白い素地に桜と紅葉の両方が描かれた『雲錦手』や、赤や黒・緑を基調に、中国から伝わった麒麟や鳳凰、龍、獅子などの幻の生き物や花鳥図を描いた『赤絵』が描かれた作品が多く見られるのが特徴です。
犬山焼の歴史
犬山焼の始まりは安土桃山時代まで遡り、その祖は美濃焼の分派として奥村傳三郎が築いた今井窯だと言われています。この窯は傳三郎の孫の代まで受け継がれ、ここで製陶された作品に「犬山」の文字があったことから、「犬山焼」の祖が出来上がりました。
この今井窯は一度途絶えますが、それから約30年後、当時の犬山城城主成瀬正寿が再興に乗り出したことで、再び犬山焼が焼かれるようになったのです。ちなみに、このとき窯が作られた土地の名が「丸山」であったことから「丸山焼」の別名が生まれています。

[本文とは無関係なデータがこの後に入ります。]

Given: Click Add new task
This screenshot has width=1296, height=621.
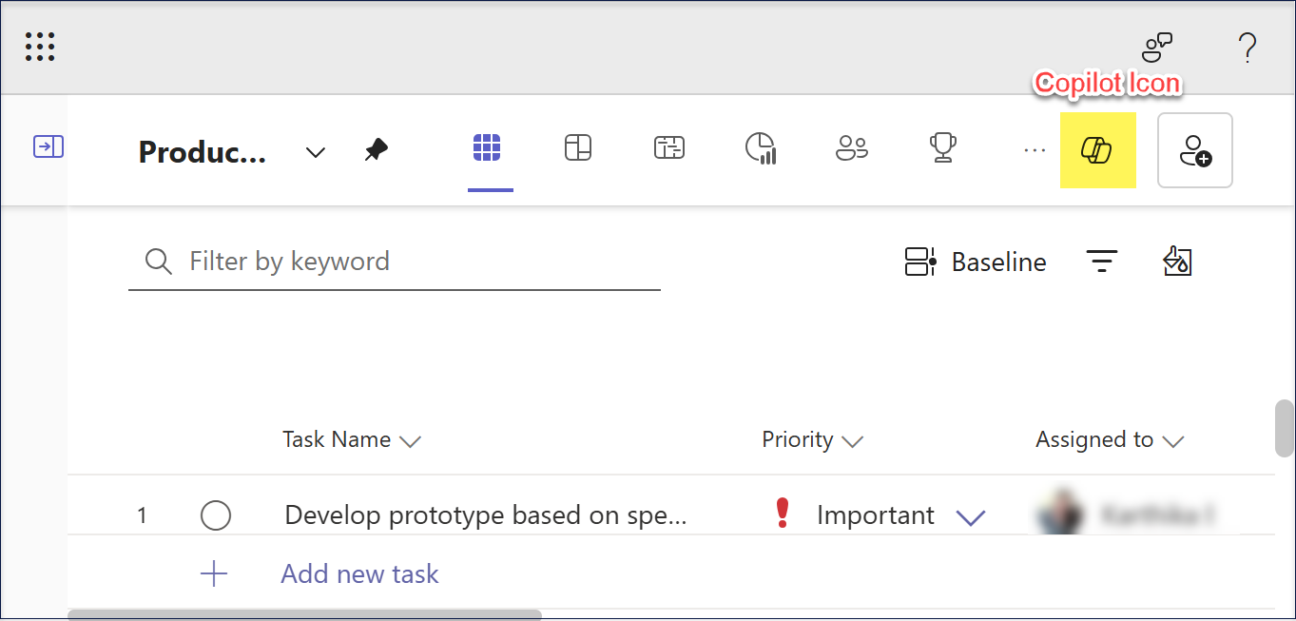Looking at the screenshot, I should [x=359, y=573].
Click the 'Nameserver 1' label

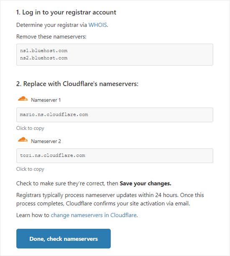point(46,100)
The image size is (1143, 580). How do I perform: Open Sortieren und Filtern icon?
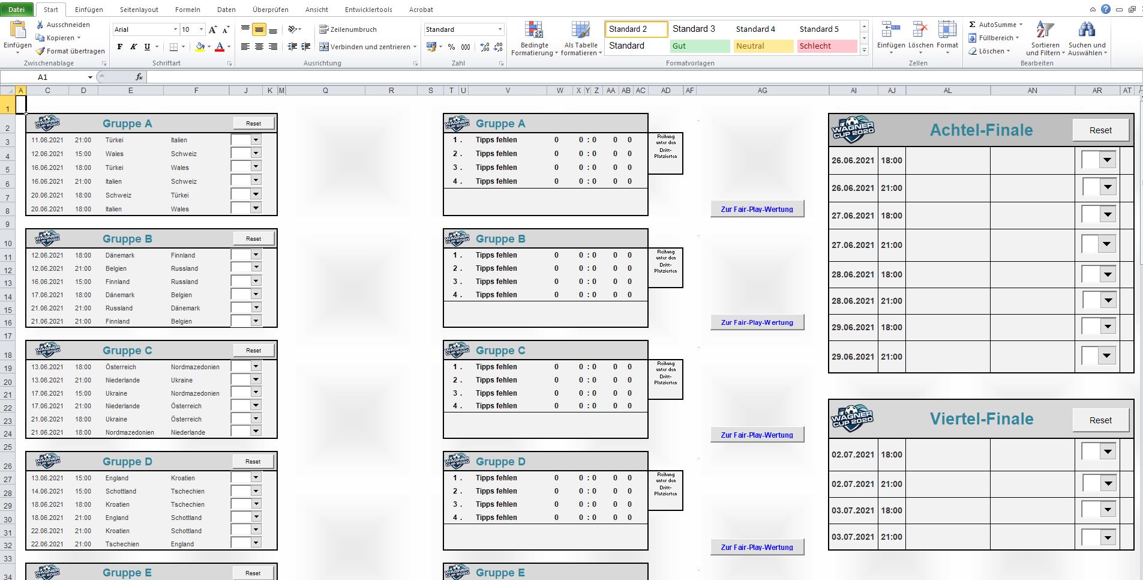1045,31
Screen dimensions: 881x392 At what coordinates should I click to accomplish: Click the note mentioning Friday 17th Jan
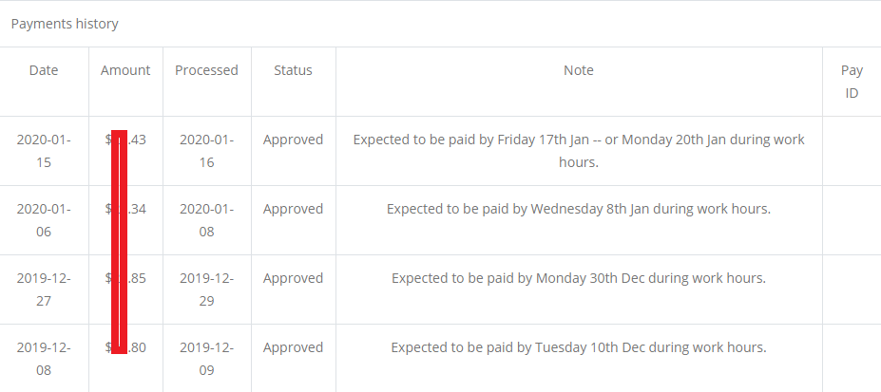point(578,151)
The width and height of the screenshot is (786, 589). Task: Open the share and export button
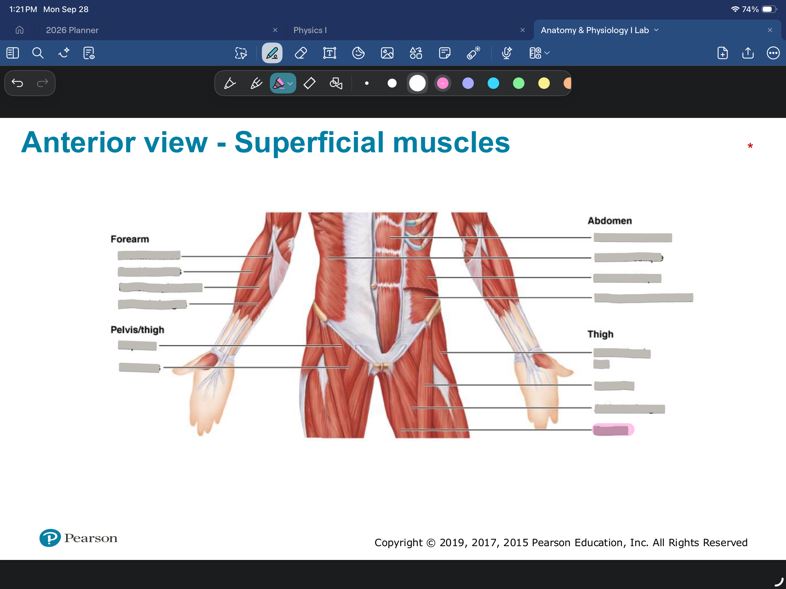pyautogui.click(x=748, y=53)
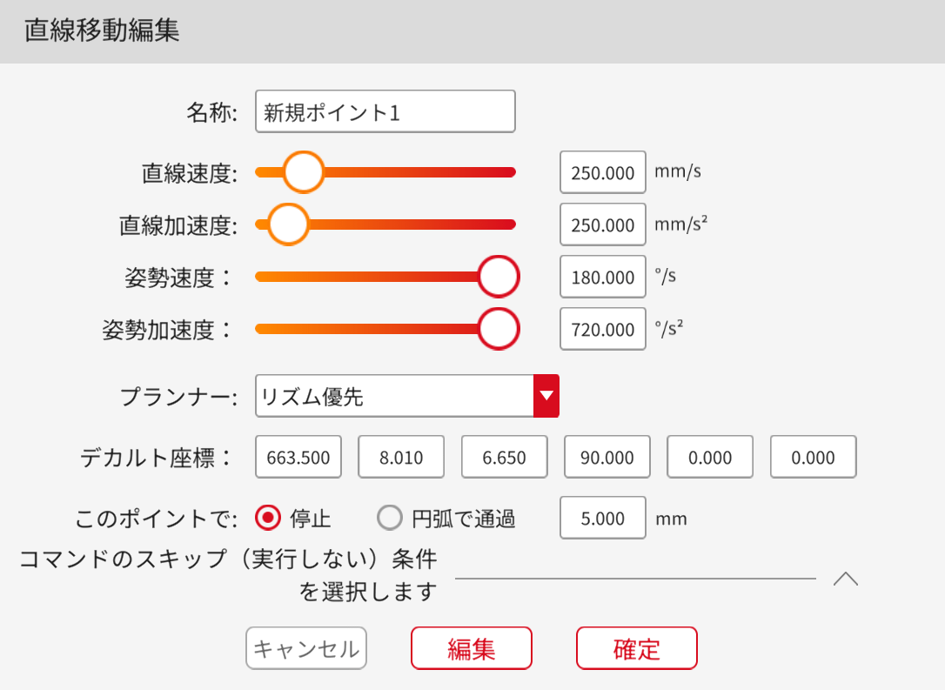The height and width of the screenshot is (690, 945).
Task: Click the 姿勢加速度 value box 720.000
Action: (602, 329)
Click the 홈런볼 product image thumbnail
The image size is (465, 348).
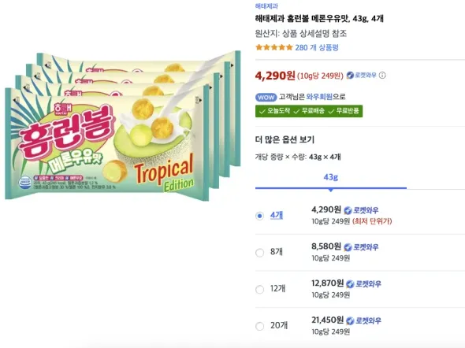pos(123,126)
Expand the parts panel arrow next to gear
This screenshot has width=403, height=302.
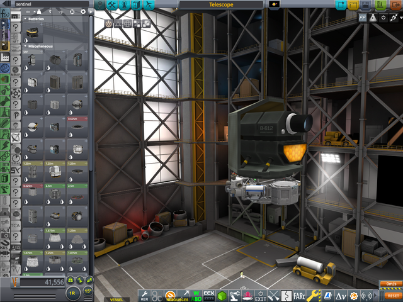(x=90, y=11)
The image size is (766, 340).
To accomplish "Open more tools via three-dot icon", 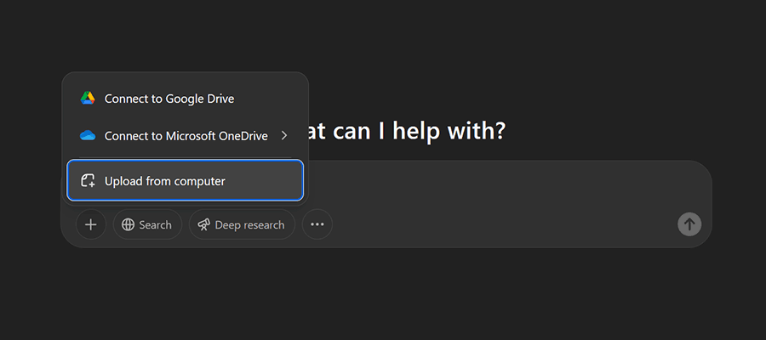I will (317, 225).
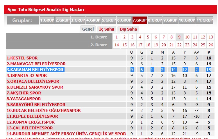Switch to the İç Saha tab
The width and height of the screenshot is (218, 139).
[107, 29]
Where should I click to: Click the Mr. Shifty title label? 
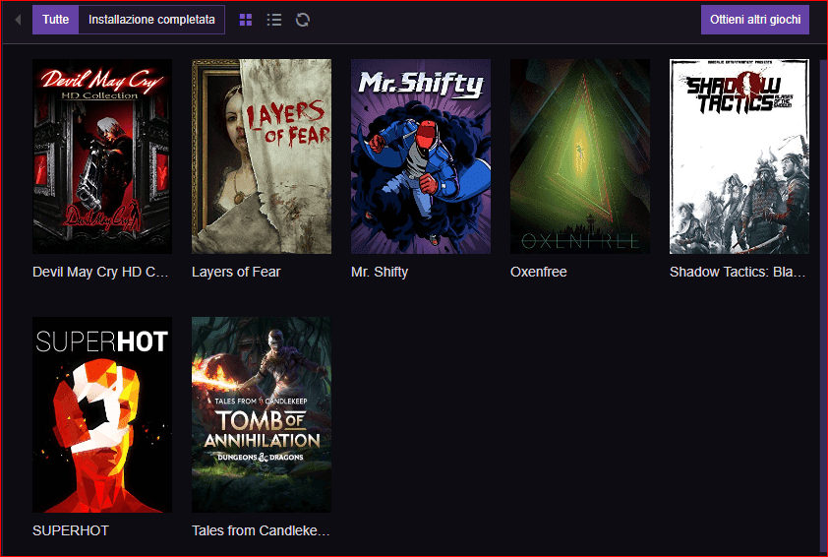click(x=380, y=272)
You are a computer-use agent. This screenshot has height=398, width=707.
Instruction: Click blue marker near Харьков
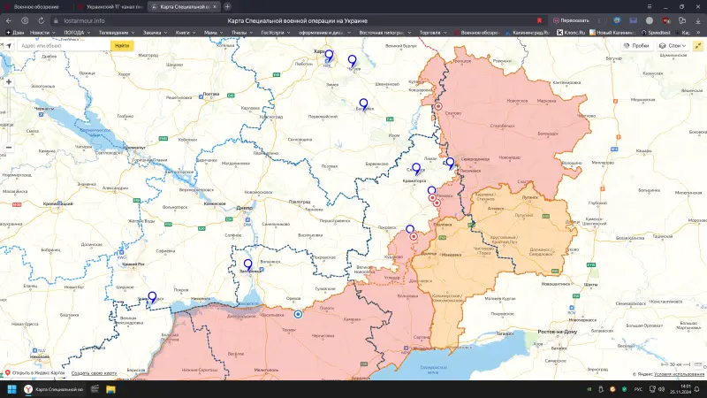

その後犬山焼は窯の経営者の交代を経ていく中で、陶画技術を持った赤絵の名手である道平による呉須赤絵(犬山呉須)や、画家の福本雪潭に描かせた雲錦手などの図柄が生まれました。これらの図柄は高く評価され、犬山焼は藩の援助を受けるとともに、さらなる作品の制作に励んでいくこととなりました。
その後明治の廃藩置県による藩の廃止や県内で製陶会社を設立するも地震の被害を受けるなどし、犬山焼は一時衰退しましたが、万国博覧会への出品や、廃業した工場の二代目の尽力などにより復興を果たし、現在でも作品の制作が続けられています。